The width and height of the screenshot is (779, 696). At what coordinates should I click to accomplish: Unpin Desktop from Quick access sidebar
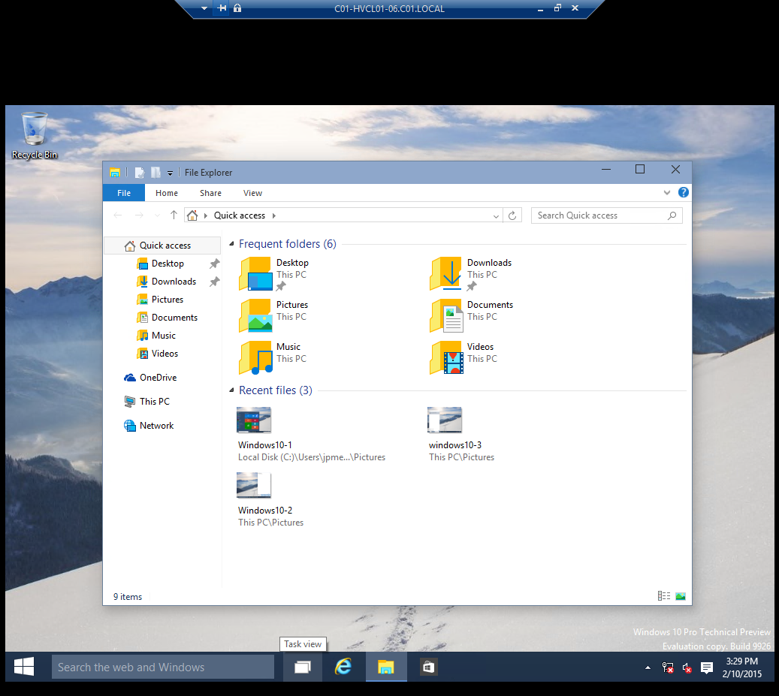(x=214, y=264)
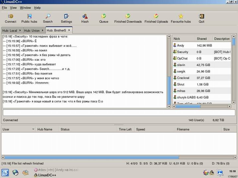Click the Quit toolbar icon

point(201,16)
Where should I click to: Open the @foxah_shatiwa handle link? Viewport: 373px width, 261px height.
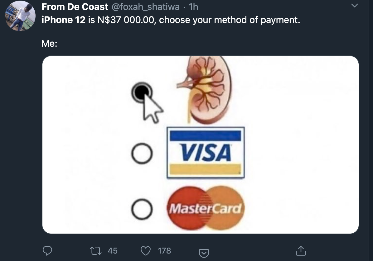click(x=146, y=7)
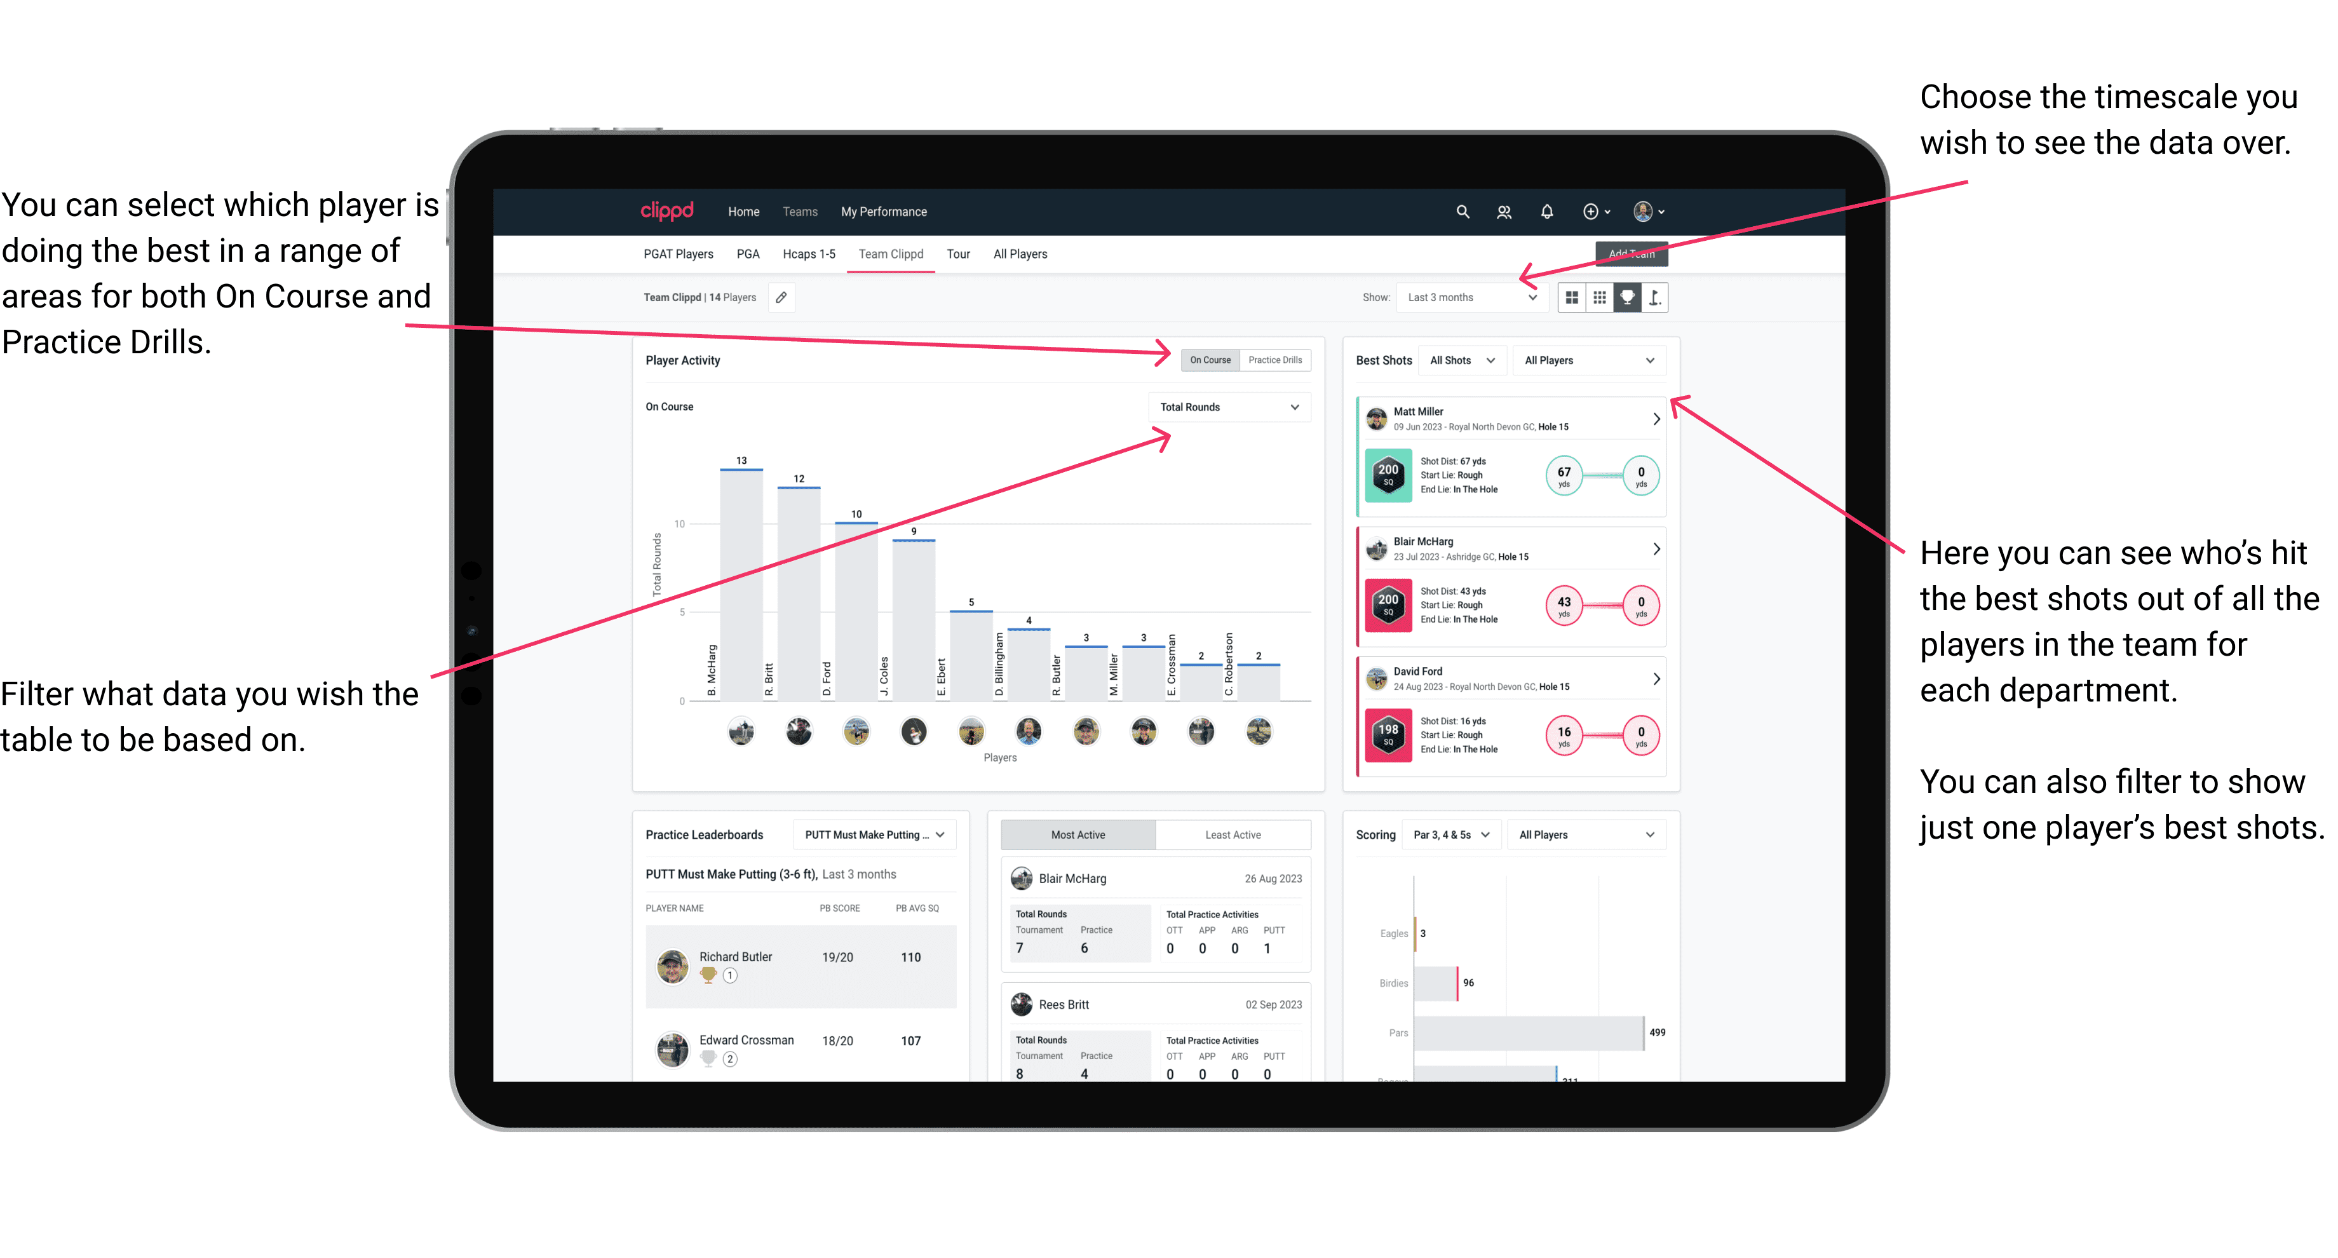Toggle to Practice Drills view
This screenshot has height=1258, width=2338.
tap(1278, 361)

──────────

**TASK GOAL**
Print every line of the material above exactly as it reads, skipping the pictures.

**RESPONSE**
The width and height of the screenshot is (779, 696). At what coordinates should I click to accomplish: Unpin Desktop from Quick access sidebar
(x=214, y=264)
Click the Quit toolbar icon

point(201,16)
Where should I click to: Open the @foxah_shatiwa handle link? Viewport: 373px width, 261px height.
click(x=146, y=7)
Toggle to Practice Drills view
This screenshot has height=1258, width=2338.
tap(1278, 361)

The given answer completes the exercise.